▶ **TEXT BLOCK**
Dan McLaughlin writes for National Review Online that the latest health scare ought to prompt a significant change on Capitol Hill.
It’s time for Congress to follow the rest of the country and work remotely. That means taking unprecedented steps that both houses have resisted for years. While it would be a good thing to expand remote-voting capacity permanently, now is not the time to leverage a crisis into long-term reforms; short-term measures that prove workable can be assessed later for their long-term viability. Remote voting should be passed immediately as a short-term emergency measure and reevaluated after the present crisis has passed.
Remote voting could never be a full substitute for the presence of Congress in Washington. Our representatives frequently need to meet with each other and their staffs and receive briefings, many of them involving information that is more securely delivered in person in the Capitol than over any network. Public hearings require physical presence. But much of Congress’s staff work could already be done outside D.C., and the challenges of security for 535 people voting on bills are not significant. If necessary, each member could still have a (younger, D.C.-resident) staff proxy on site to verify the vote cast. Remote voting would ensure that the business of Congress could go on without large physical gatherings of infected or vulnerable representatives. If it proves workable, it could also lengthen the amount of time members of Congress could spend in their home states and districts without ignoring their core duties.
The need is bipartisan, but it would prevent the vagaries of illness from unsettling the partisan balance of power.

(Stored items)
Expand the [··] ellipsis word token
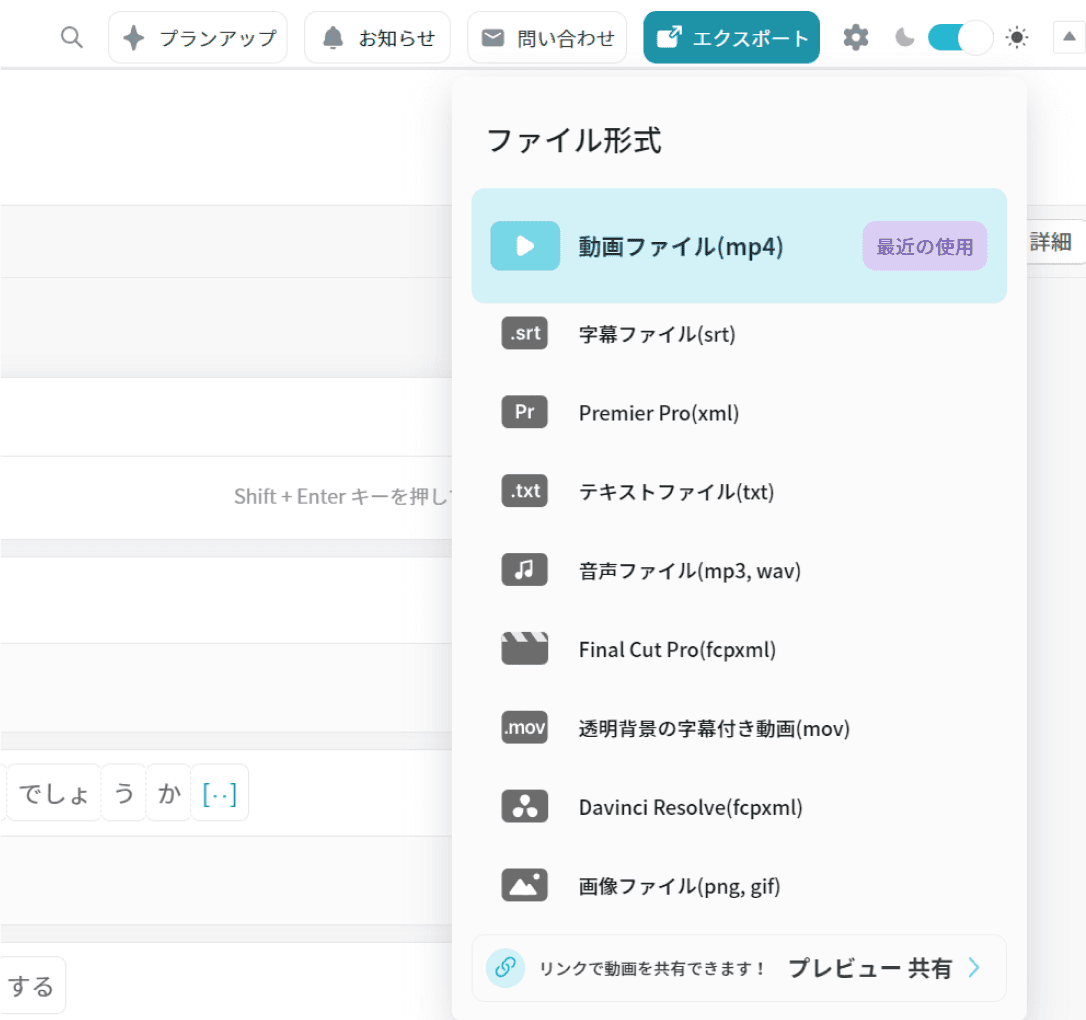Screen dimensions: 1086x1020 tap(219, 794)
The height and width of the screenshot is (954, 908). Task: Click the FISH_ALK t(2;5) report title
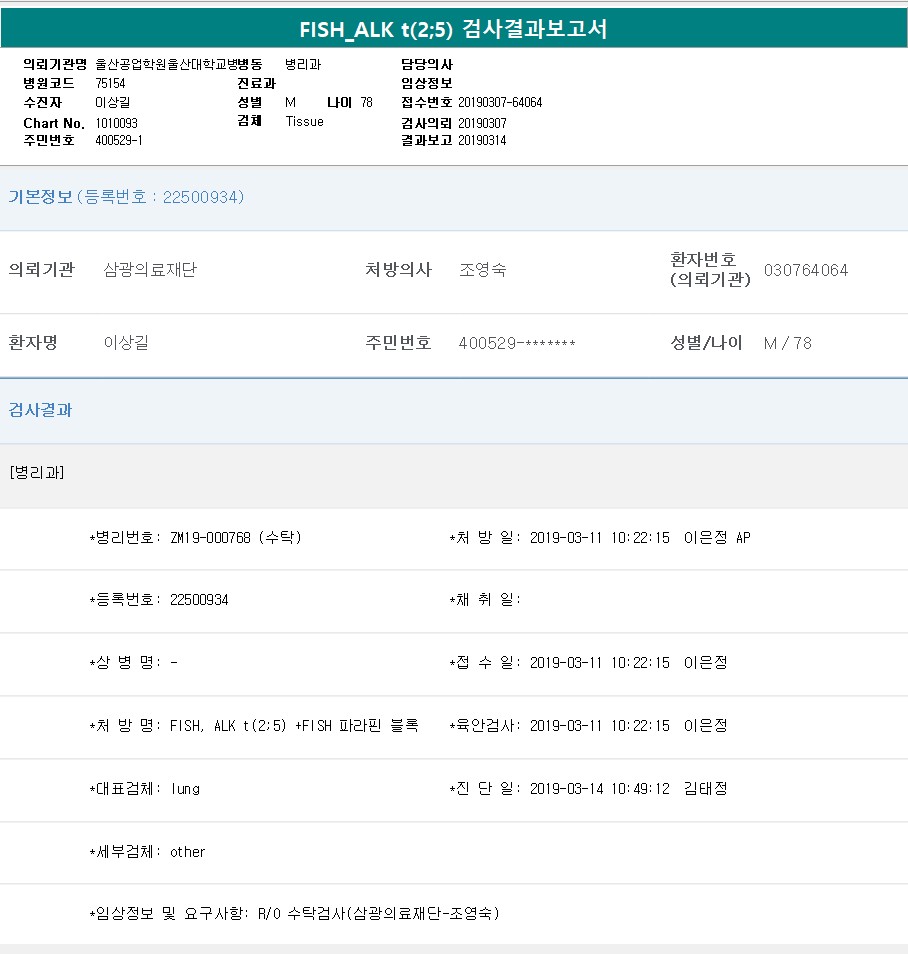point(453,29)
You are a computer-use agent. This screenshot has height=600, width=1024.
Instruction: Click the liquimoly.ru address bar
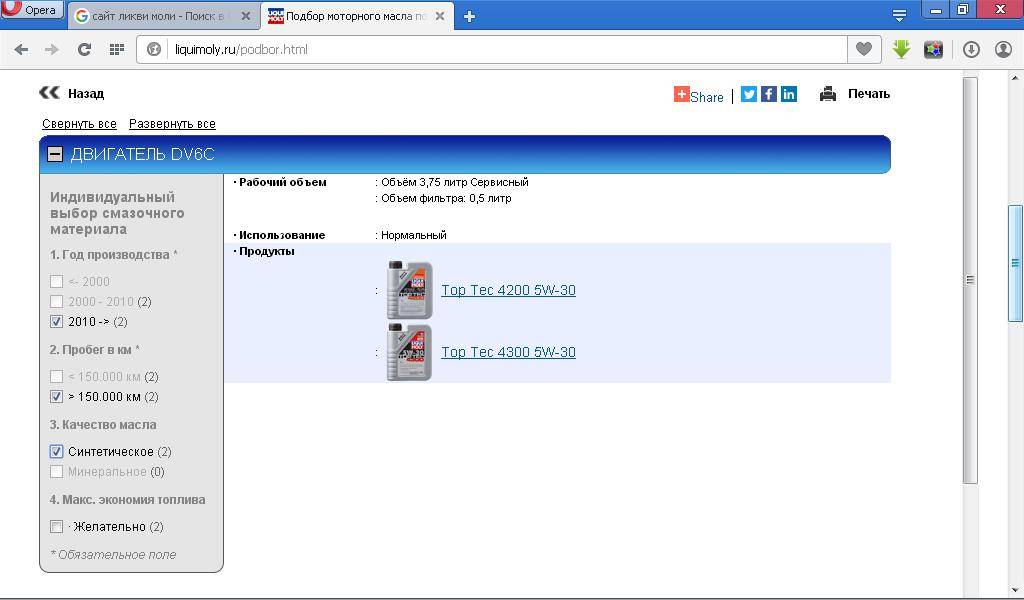click(500, 49)
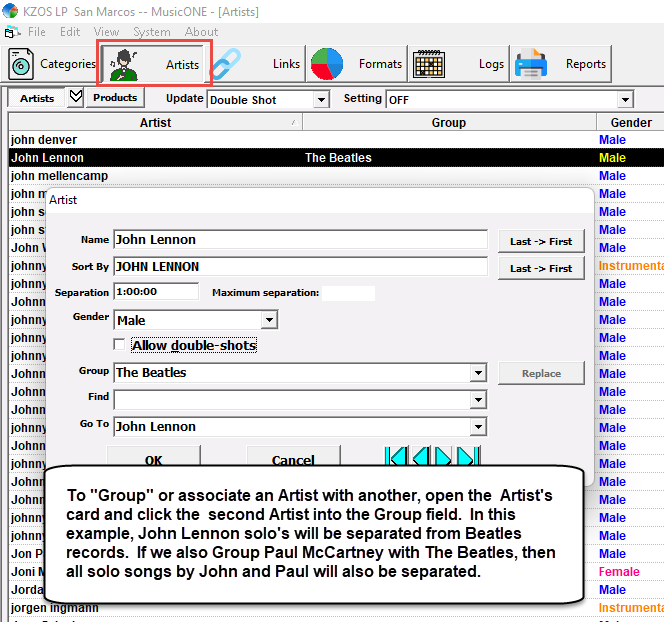Open the Setting OFF dropdown
Viewport: 664px width, 622px height.
625,100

▶ **QUESTIONS ON THE MATERIAL**
1. From the passage on remote voting in Congress, repeat the part starting with "Dan McLaughlin writes" and going on through "crisis has passed.".
2. List the activities that the passage on remote voting in Congress names as reasons members still need to be physically present in Washington.

▶ **SOLUTION SET**
1.
Dan McLaughlin writes for National Review Online that the latest health scare ought to prompt a significant change on Capitol Hill.
It’s time for Congress to follow the rest of the country and work remotely. That means taking unprecedented steps that both houses have resisted for years. While it would be a good thing to expand remote-voting capacity permanently, now is not the time to leverage a crisis into long-term reforms; short-term measures that prove workable can be assessed later for their long-term viability. Remote voting should be passed immediately as a short-term emergency measure and reevaluated after the present crisis has passed.

2.
- Meeting with each other and their staffs
- Receiving briefings, many involving information more securely delivered in person in the Capitol
- Public hearings